Leylekler için üretimini durduran firma, hayvanlar için sıcak bir yuva oldu
12-12-2022 13:10

Sivas’ta bulunan dev sanayi kuruluşu çevre ve hayvanlara yönelik duyarlılığıyla dikkat çekiyor, leylekler için üretimini durduran firma birçok hayvan içinde sıcak bir yuva oldu.

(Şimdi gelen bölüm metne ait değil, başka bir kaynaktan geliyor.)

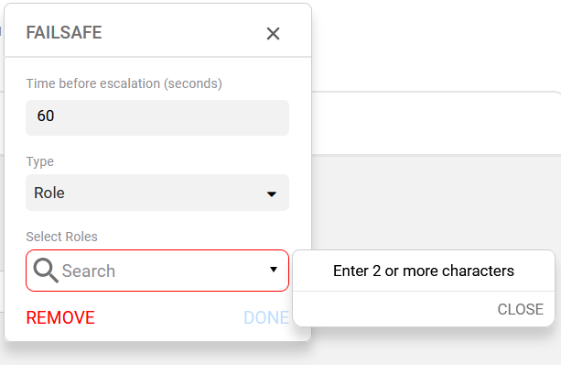The image size is (561, 365).
Task: Open the Type dropdown showing Role
Action: coord(157,193)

Sivas’ta 1977 yılında kurulan Türkiye’nin ilk eksantrik (kam) mili üreticisi olan ESTAŞ, dünya pazarında adından söz ettirirken çevre ve hayvanlara karşı olan duyarlılığıyla da dikkat çekiyor. Her yıl göçmen leylekleri fabrikalarında misafir eden firma, leyleklerin yuva yaptığı bacanın bulunduğu ünitede üretime ara veriyordu. Firma leyleklerin dışında da bakıma muhtaç birçok hayvana yuva oldu. Metal üzerine faaliyet gösteren ağır sanayi fabrikasının içerisindeki köpekler, kediler ve kazlar görenlerinde bir hayli ilgisini çekiyor. Onlarca hayvan, yüzlerce işçinin çalıştığı fabrikada ortaya çıkan yemek artıklarıyla besleniyor. Bu şekilde yemek artıkları çöpe gitmezken hayvanlarda beslenme sıkıntısı yaşamıyor. Kalan yemek artıkları ise sokak hayvanları için şehrin çeşitli bölgelerinde yer alan yem kaplarına bırakılıyor.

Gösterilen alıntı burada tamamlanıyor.